▸ PROMPT:
Put every one of the lines below into a JSON list of strings, with one string per line and the blank lines left out.

Excerpts from the dataset:
§
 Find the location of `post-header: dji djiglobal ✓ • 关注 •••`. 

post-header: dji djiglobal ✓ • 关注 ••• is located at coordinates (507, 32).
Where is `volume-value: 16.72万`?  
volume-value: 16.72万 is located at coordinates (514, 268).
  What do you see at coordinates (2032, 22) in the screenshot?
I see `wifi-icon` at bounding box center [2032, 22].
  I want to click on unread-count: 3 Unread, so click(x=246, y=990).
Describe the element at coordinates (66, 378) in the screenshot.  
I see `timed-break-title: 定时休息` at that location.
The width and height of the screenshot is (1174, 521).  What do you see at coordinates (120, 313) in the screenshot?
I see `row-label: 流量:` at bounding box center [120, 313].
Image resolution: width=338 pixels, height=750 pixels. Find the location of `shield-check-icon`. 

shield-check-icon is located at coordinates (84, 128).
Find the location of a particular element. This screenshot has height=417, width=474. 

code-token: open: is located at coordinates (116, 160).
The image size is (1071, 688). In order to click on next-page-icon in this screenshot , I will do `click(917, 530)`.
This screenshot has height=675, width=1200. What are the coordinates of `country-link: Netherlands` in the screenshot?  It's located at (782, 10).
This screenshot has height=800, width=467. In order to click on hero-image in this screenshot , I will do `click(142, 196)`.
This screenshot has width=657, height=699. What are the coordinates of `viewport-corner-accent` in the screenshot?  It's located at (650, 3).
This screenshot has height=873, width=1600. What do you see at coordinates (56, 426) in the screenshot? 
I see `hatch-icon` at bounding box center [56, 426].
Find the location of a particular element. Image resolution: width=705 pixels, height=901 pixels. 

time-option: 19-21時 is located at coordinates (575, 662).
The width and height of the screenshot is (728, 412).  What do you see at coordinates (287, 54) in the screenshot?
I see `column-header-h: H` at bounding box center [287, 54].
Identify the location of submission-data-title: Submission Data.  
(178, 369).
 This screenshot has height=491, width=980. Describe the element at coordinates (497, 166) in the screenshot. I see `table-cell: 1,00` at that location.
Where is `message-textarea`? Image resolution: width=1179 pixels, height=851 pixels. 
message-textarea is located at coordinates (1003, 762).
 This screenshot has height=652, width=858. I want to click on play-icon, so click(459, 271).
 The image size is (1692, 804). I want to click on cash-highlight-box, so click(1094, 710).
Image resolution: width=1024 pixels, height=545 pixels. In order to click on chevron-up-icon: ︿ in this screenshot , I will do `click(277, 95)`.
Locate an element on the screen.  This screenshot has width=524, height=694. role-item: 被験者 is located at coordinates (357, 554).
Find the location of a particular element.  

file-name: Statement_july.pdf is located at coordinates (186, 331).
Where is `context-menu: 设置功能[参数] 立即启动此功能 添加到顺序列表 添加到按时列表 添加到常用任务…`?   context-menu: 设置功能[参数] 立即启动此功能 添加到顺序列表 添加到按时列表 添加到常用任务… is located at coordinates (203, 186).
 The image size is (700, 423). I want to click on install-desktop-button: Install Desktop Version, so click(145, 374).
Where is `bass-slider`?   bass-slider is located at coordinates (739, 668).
§
▸ TASK OUTPUT:
[
  " Find the location of `post-header: dji djiglobal ✓ • 关注 •••`. ",
  "post-header: dji djiglobal ✓ • 关注 ••• is located at coordinates (507, 32).",
  "Where is `volume-value: 16.72万`?  ",
  "volume-value: 16.72万 is located at coordinates (514, 268).",
  "  What do you see at coordinates (2032, 22) in the screenshot?",
  "I see `wifi-icon` at bounding box center [2032, 22].",
  "  I want to click on unread-count: 3 Unread, so click(x=246, y=990).",
  "Describe the element at coordinates (66, 378) in the screenshot.  ",
  "I see `timed-break-title: 定时休息` at that location.",
  "The width and height of the screenshot is (1174, 521).  What do you see at coordinates (120, 313) in the screenshot?",
  "I see `row-label: 流量:` at bounding box center [120, 313].",
  "Image resolution: width=338 pixels, height=750 pixels. Find the location of `shield-check-icon`. ",
  "shield-check-icon is located at coordinates (84, 128).",
  "Find the location of a particular element. This screenshot has height=417, width=474. ",
  "code-token: open: is located at coordinates (116, 160).",
  "The image size is (1071, 688). In order to click on next-page-icon in this screenshot , I will do `click(917, 530)`.",
  "This screenshot has height=675, width=1200. What are the coordinates of `country-link: Netherlands` in the screenshot?  It's located at (782, 10).",
  "This screenshot has height=800, width=467. In order to click on hero-image in this screenshot , I will do `click(142, 196)`.",
  "This screenshot has width=657, height=699. What are the coordinates of `viewport-corner-accent` in the screenshot?  It's located at (650, 3).",
  "This screenshot has height=873, width=1600. What do you see at coordinates (56, 426) in the screenshot? ",
  "I see `hatch-icon` at bounding box center [56, 426].",
  "Find the location of a particular element. Image resolution: width=705 pixels, height=901 pixels. ",
  "time-option: 19-21時 is located at coordinates (575, 662).",
  "The width and height of the screenshot is (728, 412).  What do you see at coordinates (287, 54) in the screenshot?",
  "I see `column-header-h: H` at bounding box center [287, 54].",
  "Identify the location of submission-data-title: Submission Data.  ",
  "(178, 369).",
  " This screenshot has height=491, width=980. Describe the element at coordinates (497, 166) in the screenshot. I see `table-cell: 1,00` at that location.",
  "Where is `message-textarea`? Image resolution: width=1179 pixels, height=851 pixels. ",
  "message-textarea is located at coordinates (1003, 762).",
  " This screenshot has height=652, width=858. I want to click on play-icon, so click(459, 271).",
  " The image size is (1692, 804). I want to click on cash-highlight-box, so click(1094, 710).",
  "Image resolution: width=1024 pixels, height=545 pixels. In order to click on chevron-up-icon: ︿ in this screenshot , I will do `click(277, 95)`.",
  "Locate an element on the screen.  This screenshot has width=524, height=694. role-item: 被験者 is located at coordinates (357, 554).",
  "Find the location of a particular element.  ",
  "file-name: Statement_july.pdf is located at coordinates (186, 331).",
  "Where is `context-menu: 设置功能[参数] 立即启动此功能 添加到顺序列表 添加到按时列表 添加到常用任务…`?   context-menu: 设置功能[参数] 立即启动此功能 添加到顺序列表 添加到按时列表 添加到常用任务… is located at coordinates (203, 186).",
  " The image size is (700, 423). I want to click on install-desktop-button: Install Desktop Version, so click(145, 374).",
  "Where is `bass-slider`?   bass-slider is located at coordinates (739, 668)."
]